-- Tarefas a fazer --
1. Responda às perguntas abaixo com base no trecho sobre O Cavaleiro Inexistente.
(a) Qual é a penitência da freira enclausurada?
(b) Quantas páginas tem o livro?
(c) Qual é a nacionalidade do autor da obra?
2. Transcreva, sem nenhuma alteração, a parte do trecho sobre O Cavaleiro Inexistente que começa com as palavras "Confesso que ao" e termina com "risadas e… risadas.".

-------- Trecho fornecido --------

Uma freira enclausurada que tem como penitência contar uma história. Um jovem rapaz que não vê a hora de pegar em armas para vingar o pai assassinado. Uma mulher destemida que luta melhor do que os homens. Um cavaleiro inexistente.

Resultado? Um romance de cavalaria às avessas, que poderia muito bem ser uma mistura de Dom Quixote com Monty Payton. Honra, humor e conflitos existenciais se sucedem ao longo das páginas de O Cavaleiro Inexistente, costurados por uma escrita belíssima e repleta de figuras de linguagem.

Confesso que ao começar a ler a obra do autor italiano, não sabia se esta seria uma leitura penosa ou prazerosa. Suas singelas 115 páginas são tão intensas, que a impressão que se tem é a de estar lendo um livro de mais de 500 páginas – bem compactas, é claro! Mas, uma vez inserida no cenário e familiarizada com a escrita poética de Ítalo Calvino, a leitura flui deliciosamente, entrecortada por risadas e… risadas.

-------- Dados fornecidos --------

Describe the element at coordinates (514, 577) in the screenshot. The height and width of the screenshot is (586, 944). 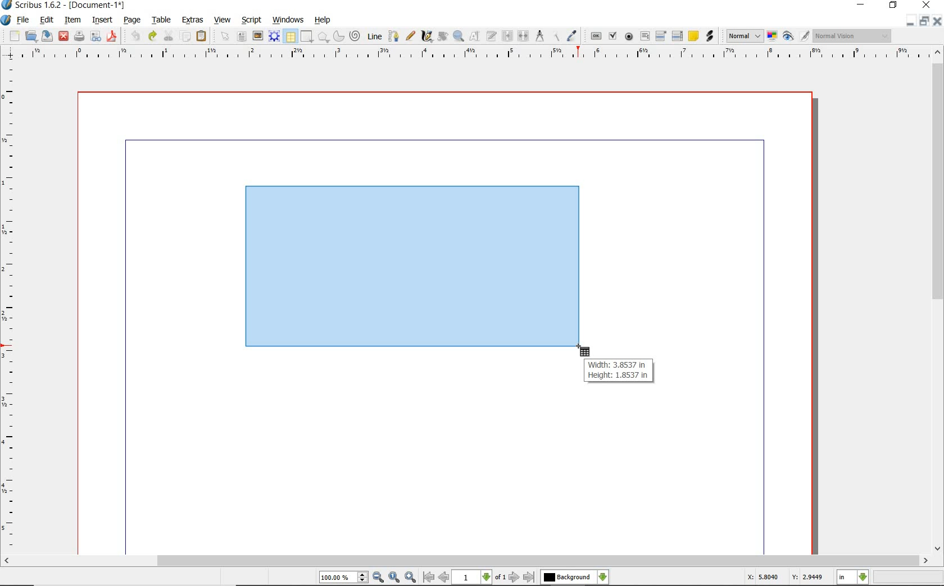
I see `go to next page` at that location.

--------

-- Resultados finais --
1.
(a) Contar uma história.
(b) 115 páginas.
(c) Italiana.

2.
Confesso que ao começar a ler a obra do autor italiano, não sabia se esta seria uma leitura penosa ou prazerosa. Suas singelas 115 páginas são tão intensas, que a impressão que se tem é a de estar lendo um livro de mais de 500 páginas – bem compactas, é claro! Mas, uma vez inserida no cenário e familiarizada com a escrita poética de Ítalo Calvino, a leitura flui deliciosamente, entrecortada por risadas e… risadas.